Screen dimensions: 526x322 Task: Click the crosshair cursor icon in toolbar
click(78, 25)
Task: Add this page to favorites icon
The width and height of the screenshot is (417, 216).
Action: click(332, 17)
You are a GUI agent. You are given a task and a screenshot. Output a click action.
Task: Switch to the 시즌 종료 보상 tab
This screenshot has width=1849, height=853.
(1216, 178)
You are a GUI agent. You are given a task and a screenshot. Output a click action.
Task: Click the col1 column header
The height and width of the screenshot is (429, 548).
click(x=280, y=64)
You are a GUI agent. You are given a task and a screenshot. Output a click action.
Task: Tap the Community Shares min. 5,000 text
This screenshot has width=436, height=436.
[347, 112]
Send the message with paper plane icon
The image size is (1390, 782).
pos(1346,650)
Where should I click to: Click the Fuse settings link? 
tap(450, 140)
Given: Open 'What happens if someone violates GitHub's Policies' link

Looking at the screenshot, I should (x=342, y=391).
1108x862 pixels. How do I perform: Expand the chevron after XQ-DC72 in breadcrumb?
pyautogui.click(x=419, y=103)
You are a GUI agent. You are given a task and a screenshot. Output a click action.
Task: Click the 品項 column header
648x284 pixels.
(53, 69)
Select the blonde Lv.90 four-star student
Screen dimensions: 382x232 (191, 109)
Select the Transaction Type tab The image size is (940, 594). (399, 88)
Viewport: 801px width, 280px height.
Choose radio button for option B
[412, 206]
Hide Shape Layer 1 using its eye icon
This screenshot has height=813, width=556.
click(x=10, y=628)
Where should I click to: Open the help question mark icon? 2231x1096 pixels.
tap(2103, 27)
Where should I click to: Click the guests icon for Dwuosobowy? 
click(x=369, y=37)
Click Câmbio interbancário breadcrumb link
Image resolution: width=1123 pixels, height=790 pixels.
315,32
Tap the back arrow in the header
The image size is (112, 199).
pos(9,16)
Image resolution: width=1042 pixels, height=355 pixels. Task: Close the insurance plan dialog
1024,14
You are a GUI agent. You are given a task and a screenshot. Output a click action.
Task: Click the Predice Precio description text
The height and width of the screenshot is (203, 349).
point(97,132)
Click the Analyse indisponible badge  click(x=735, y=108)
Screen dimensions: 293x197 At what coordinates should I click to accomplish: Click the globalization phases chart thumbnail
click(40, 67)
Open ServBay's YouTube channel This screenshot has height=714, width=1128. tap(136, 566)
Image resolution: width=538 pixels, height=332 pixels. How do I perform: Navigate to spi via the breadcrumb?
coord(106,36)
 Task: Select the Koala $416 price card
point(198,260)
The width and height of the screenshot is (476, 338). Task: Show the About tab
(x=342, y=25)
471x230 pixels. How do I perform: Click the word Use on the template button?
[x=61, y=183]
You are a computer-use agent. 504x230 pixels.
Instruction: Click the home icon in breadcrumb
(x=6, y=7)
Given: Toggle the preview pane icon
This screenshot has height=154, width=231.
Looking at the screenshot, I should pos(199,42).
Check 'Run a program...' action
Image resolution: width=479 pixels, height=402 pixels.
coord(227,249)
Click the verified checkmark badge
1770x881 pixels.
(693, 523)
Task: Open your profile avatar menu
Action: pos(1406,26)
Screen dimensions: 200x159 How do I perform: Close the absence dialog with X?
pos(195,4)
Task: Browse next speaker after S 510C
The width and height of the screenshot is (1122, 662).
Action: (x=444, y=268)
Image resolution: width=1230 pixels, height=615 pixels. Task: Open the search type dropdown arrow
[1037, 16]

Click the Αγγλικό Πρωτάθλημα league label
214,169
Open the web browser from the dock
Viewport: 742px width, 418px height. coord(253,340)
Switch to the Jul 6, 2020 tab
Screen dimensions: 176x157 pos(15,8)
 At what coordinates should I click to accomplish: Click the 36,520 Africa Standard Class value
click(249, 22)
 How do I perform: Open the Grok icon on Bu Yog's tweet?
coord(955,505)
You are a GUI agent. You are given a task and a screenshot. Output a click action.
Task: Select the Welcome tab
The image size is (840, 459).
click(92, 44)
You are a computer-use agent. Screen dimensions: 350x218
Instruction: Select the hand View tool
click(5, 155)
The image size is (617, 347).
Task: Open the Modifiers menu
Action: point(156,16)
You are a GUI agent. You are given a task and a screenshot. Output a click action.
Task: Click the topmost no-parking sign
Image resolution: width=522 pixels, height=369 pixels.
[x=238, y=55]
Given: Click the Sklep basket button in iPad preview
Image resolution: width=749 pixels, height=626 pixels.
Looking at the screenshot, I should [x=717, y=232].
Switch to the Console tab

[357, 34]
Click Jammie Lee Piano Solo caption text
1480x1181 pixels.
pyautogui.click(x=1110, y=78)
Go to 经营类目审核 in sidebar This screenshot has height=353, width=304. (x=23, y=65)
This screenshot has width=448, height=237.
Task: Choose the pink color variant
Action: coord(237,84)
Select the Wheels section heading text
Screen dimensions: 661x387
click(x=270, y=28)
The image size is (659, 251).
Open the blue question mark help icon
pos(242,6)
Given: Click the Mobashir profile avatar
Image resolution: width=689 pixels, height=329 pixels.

· · ·

→ How to complete this task
Your response must contain the complete listing, copied without deviation.

→ Answer for this exercise
Screen dimensions: 526x322 Task: Click the crosshair cursor icon in toolbar
click(78, 25)
Task: Add this page to favorites icon
The width and height of the screenshot is (417, 216).
Action: click(332, 17)
You are a GUI agent. You are given a task and a screenshot. Output a click action.
Task: Switch to the 시즌 종료 보상 tab
This screenshot has width=1849, height=853.
(1216, 178)
You are a GUI agent. You are given a task and a screenshot. Output a click action.
Task: Click the col1 column header
The height and width of the screenshot is (429, 548).
click(x=280, y=64)
You are a GUI agent. You are given a task and a screenshot. Output a click action.
Task: Tap the Community Shares min. 5,000 text
This screenshot has width=436, height=436.
[347, 112]
Send the message with paper plane icon
The image size is (1390, 782).
pos(1346,650)
Where should I click to: Click the Fuse settings link? 
tap(450, 140)
Given: Open 'What happens if someone violates GitHub's Policies' link

Looking at the screenshot, I should (x=342, y=391).
1108x862 pixels. How do I perform: Expand the chevron after XQ-DC72 in breadcrumb?
pyautogui.click(x=419, y=103)
You are a GUI agent. You are given a task and a screenshot. Output a click action.
Task: Click the 品項 column header
648x284 pixels.
(53, 69)
Select the blonde Lv.90 four-star student
Screen dimensions: 382x232 (191, 109)
Select the Transaction Type tab The image size is (940, 594). (399, 88)
Viewport: 801px width, 280px height.
Choose radio button for option B
[412, 206]
Hide Shape Layer 1 using its eye icon
This screenshot has height=813, width=556.
click(x=10, y=628)
Where should I click to: Open the help question mark icon? 2231x1096 pixels.
tap(2103, 27)
Where should I click to: Click the guests icon for Dwuosobowy? 
click(x=369, y=37)
Click Câmbio interbancário breadcrumb link
Image resolution: width=1123 pixels, height=790 pixels.
315,32
Tap the back arrow in the header
The image size is (112, 199).
pos(9,16)
Image resolution: width=1042 pixels, height=355 pixels. Task: Close the insurance plan dialog
1024,14
You are a GUI agent. You are given a task and a screenshot. Output a click action.
Task: Click the Predice Precio description text
The height and width of the screenshot is (203, 349).
point(97,132)
Click the Analyse indisponible badge  click(x=735, y=108)
Screen dimensions: 293x197 At what coordinates should I click to accomplish: Click the globalization phases chart thumbnail
click(40, 67)
Open ServBay's YouTube channel This screenshot has height=714, width=1128. tap(136, 566)
Image resolution: width=538 pixels, height=332 pixels. How do I perform: Navigate to spi via the breadcrumb?
coord(106,36)
 Task: Select the Koala $416 price card
point(198,260)
The width and height of the screenshot is (476, 338). Task: Show the About tab
(x=342, y=25)
471x230 pixels. How do I perform: Click the word Use on the template button?
[x=61, y=183]
You are a computer-use agent. 504x230 pixels.
Instruction: Click the home icon in breadcrumb
(x=6, y=7)
Given: Toggle the preview pane icon
This screenshot has height=154, width=231.
Looking at the screenshot, I should pos(199,42).
Check 'Run a program...' action
Image resolution: width=479 pixels, height=402 pixels.
coord(227,249)
Click the verified checkmark badge
1770x881 pixels.
(693, 523)
Task: Open your profile avatar menu
Action: pos(1406,26)
Screen dimensions: 200x159 How do I perform: Close the absence dialog with X?
pos(195,4)
Task: Browse next speaker after S 510C
The width and height of the screenshot is (1122, 662).
Action: (x=444, y=268)
Image resolution: width=1230 pixels, height=615 pixels. Task: Open the search type dropdown arrow
[1037, 16]

Click the Αγγλικό Πρωτάθλημα league label
214,169
Open the web browser from the dock
Viewport: 742px width, 418px height. coord(253,340)
Switch to the Jul 6, 2020 tab
Screen dimensions: 176x157 pos(15,8)
 At what coordinates should I click to accomplish: Click the 36,520 Africa Standard Class value
click(249, 22)
 How do I perform: Open the Grok icon on Bu Yog's tweet?
coord(955,505)
You are a GUI agent. You are given a task and a screenshot. Output a click action.
Task: Select the Welcome tab
The image size is (840, 459).
click(92, 44)
You are a computer-use agent. Screen dimensions: 350x218
Instruction: Select the hand View tool
click(5, 155)
The image size is (617, 347).
Task: Open the Modifiers menu
Action: point(156,16)
You are a GUI agent. You are given a task and a screenshot. Output a click action.
Task: Click the topmost no-parking sign
Image resolution: width=522 pixels, height=369 pixels.
[x=238, y=55]
Given: Click the Sklep basket button in iPad preview
Image resolution: width=749 pixels, height=626 pixels.
Looking at the screenshot, I should [x=717, y=232].
Switch to the Console tab

[357, 34]
Click Jammie Lee Piano Solo caption text
1480x1181 pixels.
pyautogui.click(x=1110, y=78)
Go to 经营类目审核 in sidebar This screenshot has height=353, width=304. (x=23, y=65)
This screenshot has width=448, height=237.
Task: Choose the pink color variant
Action: coord(237,84)
Select the Wheels section heading text
Screen dimensions: 661x387
click(x=270, y=28)
The image size is (659, 251).
Open the blue question mark help icon
pos(242,6)
Given: Click the Mobashir profile avatar
Image resolution: width=689 pixels, height=329 pixels.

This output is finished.